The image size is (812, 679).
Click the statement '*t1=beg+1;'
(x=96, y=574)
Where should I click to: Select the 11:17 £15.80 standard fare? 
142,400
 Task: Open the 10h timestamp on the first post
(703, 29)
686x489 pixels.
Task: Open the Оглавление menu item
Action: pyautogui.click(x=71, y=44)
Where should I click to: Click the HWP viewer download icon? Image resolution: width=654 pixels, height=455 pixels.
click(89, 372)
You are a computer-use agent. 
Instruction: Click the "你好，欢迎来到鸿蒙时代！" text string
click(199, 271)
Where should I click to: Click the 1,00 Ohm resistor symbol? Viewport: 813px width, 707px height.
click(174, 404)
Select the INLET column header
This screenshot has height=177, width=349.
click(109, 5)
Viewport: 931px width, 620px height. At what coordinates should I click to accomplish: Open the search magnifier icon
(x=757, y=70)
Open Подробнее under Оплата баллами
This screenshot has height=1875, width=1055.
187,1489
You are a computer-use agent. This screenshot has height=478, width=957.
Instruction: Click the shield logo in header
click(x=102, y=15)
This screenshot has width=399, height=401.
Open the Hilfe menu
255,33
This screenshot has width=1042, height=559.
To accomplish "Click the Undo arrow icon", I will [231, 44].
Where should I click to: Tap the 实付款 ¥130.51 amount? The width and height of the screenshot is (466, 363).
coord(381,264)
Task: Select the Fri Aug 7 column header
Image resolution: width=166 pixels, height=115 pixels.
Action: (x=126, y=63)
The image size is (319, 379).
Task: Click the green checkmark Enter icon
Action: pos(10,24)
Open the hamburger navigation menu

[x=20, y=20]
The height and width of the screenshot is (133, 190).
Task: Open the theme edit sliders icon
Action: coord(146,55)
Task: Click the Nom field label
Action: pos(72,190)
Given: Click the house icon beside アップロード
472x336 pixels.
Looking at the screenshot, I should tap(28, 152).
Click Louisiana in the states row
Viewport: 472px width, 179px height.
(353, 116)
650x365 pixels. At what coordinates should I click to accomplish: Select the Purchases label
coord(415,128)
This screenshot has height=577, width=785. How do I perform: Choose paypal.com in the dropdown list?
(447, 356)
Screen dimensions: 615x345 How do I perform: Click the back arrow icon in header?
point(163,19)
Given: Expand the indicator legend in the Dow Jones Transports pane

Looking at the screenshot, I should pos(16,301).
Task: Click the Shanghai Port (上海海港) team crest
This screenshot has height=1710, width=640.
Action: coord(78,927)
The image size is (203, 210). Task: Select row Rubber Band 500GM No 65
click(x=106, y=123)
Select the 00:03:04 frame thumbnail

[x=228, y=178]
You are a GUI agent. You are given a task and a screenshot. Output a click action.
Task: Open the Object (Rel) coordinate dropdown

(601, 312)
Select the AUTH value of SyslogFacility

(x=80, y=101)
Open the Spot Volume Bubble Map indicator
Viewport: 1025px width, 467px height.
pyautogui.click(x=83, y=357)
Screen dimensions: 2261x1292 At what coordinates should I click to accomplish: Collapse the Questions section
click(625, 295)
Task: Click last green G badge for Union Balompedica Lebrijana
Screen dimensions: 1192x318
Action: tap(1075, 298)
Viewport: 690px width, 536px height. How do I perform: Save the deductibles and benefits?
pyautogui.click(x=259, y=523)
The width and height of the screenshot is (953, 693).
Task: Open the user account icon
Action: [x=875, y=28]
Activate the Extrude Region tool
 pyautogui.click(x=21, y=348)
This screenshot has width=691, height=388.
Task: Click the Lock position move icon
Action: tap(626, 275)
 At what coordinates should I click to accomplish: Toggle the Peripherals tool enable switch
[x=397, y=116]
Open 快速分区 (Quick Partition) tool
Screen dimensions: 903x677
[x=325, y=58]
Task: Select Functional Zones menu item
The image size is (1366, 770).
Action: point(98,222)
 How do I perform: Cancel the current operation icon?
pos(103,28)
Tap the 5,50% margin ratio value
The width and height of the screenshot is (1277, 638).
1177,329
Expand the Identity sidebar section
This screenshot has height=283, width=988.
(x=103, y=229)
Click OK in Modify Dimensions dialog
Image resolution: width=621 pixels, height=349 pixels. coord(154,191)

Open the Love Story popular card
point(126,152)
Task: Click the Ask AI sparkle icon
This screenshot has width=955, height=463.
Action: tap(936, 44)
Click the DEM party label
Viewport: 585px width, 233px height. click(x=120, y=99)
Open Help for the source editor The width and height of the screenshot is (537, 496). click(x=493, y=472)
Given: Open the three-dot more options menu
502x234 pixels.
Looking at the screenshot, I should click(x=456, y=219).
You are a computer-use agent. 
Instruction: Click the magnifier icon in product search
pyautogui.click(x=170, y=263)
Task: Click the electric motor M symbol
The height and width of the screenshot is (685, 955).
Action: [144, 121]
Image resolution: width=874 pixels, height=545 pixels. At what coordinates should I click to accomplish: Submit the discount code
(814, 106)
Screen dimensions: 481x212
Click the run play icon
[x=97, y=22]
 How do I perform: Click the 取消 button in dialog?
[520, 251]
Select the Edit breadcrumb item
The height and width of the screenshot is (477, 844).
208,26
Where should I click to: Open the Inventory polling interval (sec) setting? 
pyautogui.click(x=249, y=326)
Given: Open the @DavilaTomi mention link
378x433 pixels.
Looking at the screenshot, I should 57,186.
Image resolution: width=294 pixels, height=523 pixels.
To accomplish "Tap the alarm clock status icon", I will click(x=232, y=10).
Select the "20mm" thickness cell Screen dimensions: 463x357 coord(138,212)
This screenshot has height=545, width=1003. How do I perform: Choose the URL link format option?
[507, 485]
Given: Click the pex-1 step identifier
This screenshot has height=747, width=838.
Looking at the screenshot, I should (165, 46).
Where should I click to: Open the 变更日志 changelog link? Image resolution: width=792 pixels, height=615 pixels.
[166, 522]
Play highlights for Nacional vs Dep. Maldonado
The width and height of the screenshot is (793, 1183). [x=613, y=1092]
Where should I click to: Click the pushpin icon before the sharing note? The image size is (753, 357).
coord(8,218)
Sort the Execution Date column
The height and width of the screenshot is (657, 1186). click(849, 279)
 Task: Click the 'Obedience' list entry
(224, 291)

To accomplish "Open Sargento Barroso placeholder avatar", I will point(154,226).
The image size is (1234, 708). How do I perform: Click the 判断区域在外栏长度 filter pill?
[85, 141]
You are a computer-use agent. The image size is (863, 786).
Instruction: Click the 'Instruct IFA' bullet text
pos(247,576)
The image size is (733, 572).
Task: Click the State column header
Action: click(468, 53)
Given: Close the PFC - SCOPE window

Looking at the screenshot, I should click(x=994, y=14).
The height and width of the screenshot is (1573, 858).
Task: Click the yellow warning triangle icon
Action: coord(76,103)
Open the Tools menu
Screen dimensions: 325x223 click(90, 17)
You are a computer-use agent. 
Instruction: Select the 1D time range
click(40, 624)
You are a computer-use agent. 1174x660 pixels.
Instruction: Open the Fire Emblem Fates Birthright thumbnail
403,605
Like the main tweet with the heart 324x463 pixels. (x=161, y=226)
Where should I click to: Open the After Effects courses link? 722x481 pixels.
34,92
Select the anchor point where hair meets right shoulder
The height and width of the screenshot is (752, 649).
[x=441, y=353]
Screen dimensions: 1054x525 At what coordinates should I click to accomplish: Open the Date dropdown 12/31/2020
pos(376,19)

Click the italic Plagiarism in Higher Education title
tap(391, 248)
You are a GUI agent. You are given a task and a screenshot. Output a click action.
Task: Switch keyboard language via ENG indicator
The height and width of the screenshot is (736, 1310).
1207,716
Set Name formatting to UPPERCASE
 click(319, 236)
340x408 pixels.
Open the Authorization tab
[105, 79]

-=-=-=-=-

WHAT IS REQUIRED
Would you retype all of the lines shown above, exactly as given?

ANSWER TO THE PROBLEM
The image size is (812, 679).
Click the statement '*t1=beg+1;'
(x=96, y=574)
Where should I click to: Select the 11:17 £15.80 standard fare? 
142,400
 Task: Open the 10h timestamp on the first post
(703, 29)
686x489 pixels.
Task: Open the Оглавление menu item
Action: pyautogui.click(x=71, y=44)
Where should I click to: Click the HWP viewer download icon? Image resolution: width=654 pixels, height=455 pixels.
click(89, 372)
You are a computer-use agent. 
Instruction: Click the "你好，欢迎来到鸿蒙时代！" text string
click(199, 271)
Where should I click to: Click the 1,00 Ohm resistor symbol? Viewport: 813px width, 707px height.
click(174, 404)
Select the INLET column header
This screenshot has height=177, width=349.
click(109, 5)
Viewport: 931px width, 620px height. At what coordinates should I click to accomplish: Open the search magnifier icon
(x=757, y=70)
Open Подробнее under Оплата баллами
This screenshot has height=1875, width=1055.
187,1489
You are a computer-use agent. This screenshot has height=478, width=957.
Instruction: Click the shield logo in header
click(x=102, y=15)
This screenshot has width=399, height=401.
Open the Hilfe menu
255,33
This screenshot has width=1042, height=559.
To accomplish "Click the Undo arrow icon", I will [231, 44].
Where should I click to: Tap the 实付款 ¥130.51 amount? The width and height of the screenshot is (466, 363).
coord(381,264)
Task: Select the Fri Aug 7 column header
Image resolution: width=166 pixels, height=115 pixels.
Action: (x=126, y=63)
The image size is (319, 379).
Task: Click the green checkmark Enter icon
Action: pos(10,24)
Open the hamburger navigation menu

[x=20, y=20]
The height and width of the screenshot is (133, 190).
Task: Open the theme edit sliders icon
Action: coord(146,55)
Task: Click the Nom field label
Action: pos(72,190)
Given: Click the house icon beside アップロード
472x336 pixels.
Looking at the screenshot, I should tap(28, 152).
Click Louisiana in the states row
Viewport: 472px width, 179px height.
(353, 116)
650x365 pixels. At what coordinates should I click to accomplish: Select the Purchases label
coord(415,128)
This screenshot has height=577, width=785. How do I perform: Choose paypal.com in the dropdown list?
(447, 356)
Screen dimensions: 615x345 How do I perform: Click the back arrow icon in header?
point(163,19)
Given: Expand the indicator legend in the Dow Jones Transports pane

Looking at the screenshot, I should pos(16,301).
Task: Click the Shanghai Port (上海海港) team crest
This screenshot has height=1710, width=640.
Action: coord(78,927)
The image size is (203, 210). Task: Select row Rubber Band 500GM No 65
click(x=106, y=123)
Select the 00:03:04 frame thumbnail

[x=228, y=178]
You are a GUI agent. You are given a task and a screenshot. Output a click action.
Task: Open the Object (Rel) coordinate dropdown

(601, 312)
Select the AUTH value of SyslogFacility

(x=80, y=101)
Open the Spot Volume Bubble Map indicator
Viewport: 1025px width, 467px height.
pyautogui.click(x=83, y=357)
Screen dimensions: 2261x1292 At what coordinates should I click to accomplish: Collapse the Questions section
click(625, 295)
Task: Click last green G badge for Union Balompedica Lebrijana
Screen dimensions: 1192x318
Action: tap(1075, 298)
Viewport: 690px width, 536px height. How do I perform: Save the deductibles and benefits?
pyautogui.click(x=259, y=523)
The width and height of the screenshot is (953, 693).
Task: Open the user account icon
Action: [x=875, y=28]
Activate the Extrude Region tool
 pyautogui.click(x=21, y=348)
This screenshot has width=691, height=388.
Task: Click the Lock position move icon
Action: tap(626, 275)
 At what coordinates should I click to accomplish: Toggle the Peripherals tool enable switch
[x=397, y=116]
Open 快速分区 (Quick Partition) tool
Screen dimensions: 903x677
[x=325, y=58]
Task: Select Functional Zones menu item
The image size is (1366, 770).
Action: point(98,222)
 How do I perform: Cancel the current operation icon?
pos(103,28)
Tap the 5,50% margin ratio value
The width and height of the screenshot is (1277, 638).
1177,329
Expand the Identity sidebar section
This screenshot has height=283, width=988.
(x=103, y=229)
Click OK in Modify Dimensions dialog
Image resolution: width=621 pixels, height=349 pixels. coord(154,191)

Open the Love Story popular card
point(126,152)
Task: Click the Ask AI sparkle icon
This screenshot has width=955, height=463.
Action: tap(936, 44)
Click the DEM party label
Viewport: 585px width, 233px height. click(x=120, y=99)
Open Help for the source editor The width and height of the screenshot is (537, 496). click(x=493, y=472)
Given: Open the three-dot more options menu
502x234 pixels.
Looking at the screenshot, I should click(x=456, y=219).
You are a computer-use agent. 
Instruction: Click the magnifier icon in product search
pyautogui.click(x=170, y=263)
Task: Click the electric motor M symbol
The height and width of the screenshot is (685, 955).
Action: [144, 121]
Image resolution: width=874 pixels, height=545 pixels. At what coordinates should I click to accomplish: Submit the discount code
(814, 106)
Screen dimensions: 481x212
Click the run play icon
[x=97, y=22]
 How do I perform: Click the 取消 button in dialog?
[520, 251]
Select the Edit breadcrumb item
The height and width of the screenshot is (477, 844).
208,26
Where should I click to: Open the Inventory polling interval (sec) setting? 
pyautogui.click(x=249, y=326)
Given: Open the @DavilaTomi mention link
378x433 pixels.
Looking at the screenshot, I should 57,186.
Image resolution: width=294 pixels, height=523 pixels.
To accomplish "Tap the alarm clock status icon", I will click(x=232, y=10).
Select the "20mm" thickness cell Screen dimensions: 463x357 coord(138,212)
This screenshot has height=545, width=1003. How do I perform: Choose the URL link format option?
[507, 485]
Given: Click the pex-1 step identifier
This screenshot has height=747, width=838.
Looking at the screenshot, I should (165, 46).
Where should I click to: Open the 变更日志 changelog link? Image resolution: width=792 pixels, height=615 pixels.
[166, 522]
Play highlights for Nacional vs Dep. Maldonado
The width and height of the screenshot is (793, 1183). [x=613, y=1092]
Where should I click to: Click the pushpin icon before the sharing note? The image size is (753, 357).
coord(8,218)
Sort the Execution Date column
The height and width of the screenshot is (657, 1186). click(849, 279)
 Task: Click the 'Obedience' list entry
(224, 291)

To accomplish "Open Sargento Barroso placeholder avatar", I will point(154,226).
The image size is (1234, 708). How do I perform: Click the 判断区域在外栏长度 filter pill?
[85, 141]
You are a computer-use agent. The image size is (863, 786).
Instruction: Click the 'Instruct IFA' bullet text
pos(247,576)
The image size is (733, 572).
Task: Click the State column header
Action: click(468, 53)
Given: Close the PFC - SCOPE window

Looking at the screenshot, I should click(x=994, y=14).
The height and width of the screenshot is (1573, 858).
Task: Click the yellow warning triangle icon
Action: coord(76,103)
Open the Tools menu
Screen dimensions: 325x223 click(90, 17)
You are a computer-use agent. 
Instruction: Select the 1D time range
click(40, 624)
You are a computer-use agent. 1174x660 pixels.
Instruction: Open the Fire Emblem Fates Birthright thumbnail
403,605
Like the main tweet with the heart 324x463 pixels. (x=161, y=226)
Where should I click to: Open the After Effects courses link? 722x481 pixels.
34,92
Select the anchor point where hair meets right shoulder
The height and width of the screenshot is (752, 649).
[x=441, y=353]
Screen dimensions: 1054x525 At what coordinates should I click to accomplish: Open the Date dropdown 12/31/2020
pos(376,19)

Click the italic Plagiarism in Higher Education title
tap(391, 248)
You are a GUI agent. You are given a task and a screenshot. Output a click action.
Task: Switch keyboard language via ENG indicator
The height and width of the screenshot is (736, 1310).
1207,716
Set Name formatting to UPPERCASE
 click(319, 236)
340x408 pixels.
Open the Authorization tab
[105, 79]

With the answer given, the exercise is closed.